Lucie Leclerc est acéricultrice dans la Seigneurie Joly. Crédit photo : Mélanie Labrecque

ÉCONOMIE. C’est le désir d’être entrepreneure qui a poussé Lucie Leclerc à quitter son emploi d’adjointe administrative chez Desjardins au tournant des années 2010 pour se diriger vers l’acériculture. Elle a vu l'occasion parfaite de réaliser son rêve, en 2012, avec l’érablière de son conjoint Claude.

Cette amoureuse de la nature avait envie de se lancer dans l’aventure entrepreneuriale avec son conjoint. Ce dernier possédait, depuis quelques années, une érablière au cœur de la Seigneurie Joly, sur une terre qu’il loue. «J’avais toujours voulu m’investir dans quelque chose, mais je ne savais pas quoi. Mais mon but, c’était d’avoir mon entreprise avec mon conjoint. J’ai mis la barre haute», a-t-elle souligné.

Aujourd’hui, elle parle de ce travail avec passion, mais plonger dans cette aventure n’était pas une mince affaire. Tout était à apprendre puisqu’elle n’avait jamais eu de contacts concrets avec l’acériculture. Elle a obtenu un diplôme d’études professionnelles au Centre de formation acéricole de Pohénégamook. Il a aussi fallu qu’elle se familiarise avec les instruments et les façons de faire.

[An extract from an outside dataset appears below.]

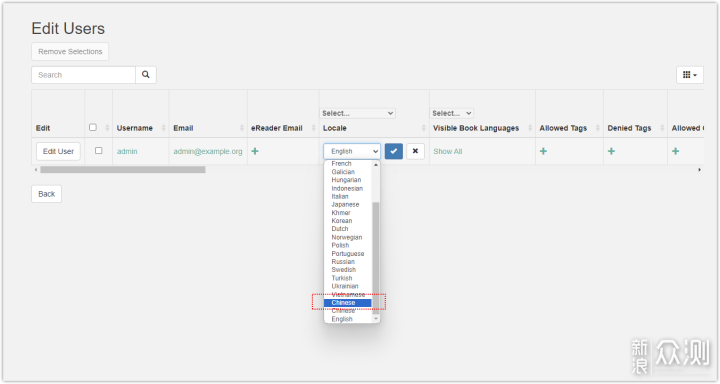
Task: Tick the select-all checkbox in header
Action: pos(93,127)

«Quand j’ai commencé, l’osmose, ça me faisait peur. La bouilleuse, je trouvais ça effrayant. Je me suis dit, je vais aller dans le bois. Je suis devenue la préposée aux fuites. […] Ils [les appareils] ont finalement arrêté de me faire peur et maintenant je peux tout faire, à part bûcher», a-t-elle lancé.

Place des femmes

«J’aimerais que les femmes réalisent à quel point c’est accessible et valorisant. […] Elles ne prennent pas encore assez leur place aujourd’hui», a-t-elle déploré. Lucie Leclerc indique que le rôle de chaque personne est important dans une entreprise acéricole. Peu importe qui y travaille, ce qui compte vraiment c’est la collaboration entre les partenaires.

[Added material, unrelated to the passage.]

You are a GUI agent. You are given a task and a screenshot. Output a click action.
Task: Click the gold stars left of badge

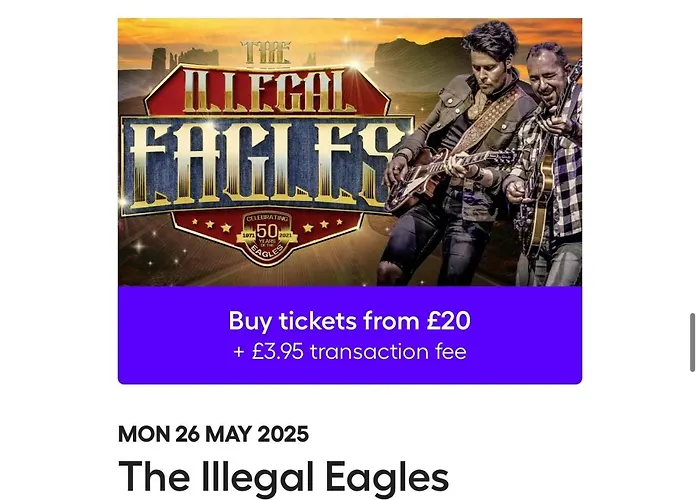point(211,224)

Lorsque la Fédération des producteurs acéricoles du Québec a choisi de reconnaître la place des femmes dans l’industrie en se renommant Les Producteurs et productrices acéricoles du Québec (PPAQ), elle était aux anges.

«Je suis déléguée substitut au PPAQ. Quand on m’appelle, je m’en vais à la table et on prend des décisions. […] Ça faisait deux ans que je travaillais pour dire que nous sommes là, les femmes et nous sommes importantes à plusieurs niveaux.»
Elle reconnaît qu’il reste des barrières à faire tomber. Encore aujourd’hui, elle doit faire sa place et montrer qu’elle travaille d’égal à égal avec son conjoint.

Terre publique

Puisque l’érablière est située dans la Seigneurie Joly, sur une terre publique, elle doit composer avec des défis et des normes supplémentaires imposées par le gouvernement. «On doit demander un permis pour tout, notamment pour abattre un arbre», a-t-elle soulevé.

Malgré tout, elle explique qu’ils prennent soin de leur érablière en faisant entre autres une production de sirop biologique. «Nos normes sont plus hautes que celles du ministère.» Ils accordent aussi une grande place à la biodiversité. Plusieurs essences d’arbres se côtoient. C’est payant, indique-t-elle, puisque plusieurs des nouvelles pousses sont justement des érables à sucre. «C’est un poumon ici, on doit protéger la Seigneurie avec ses érablières», a-t-elle plaidé.

L’érablière de Mme Leclerc et de son conjoint compte une possibilité de plus de 21 000 entailles sur une terre de 118 hectares. Actuellement, plus de 19 000 érables sont en production.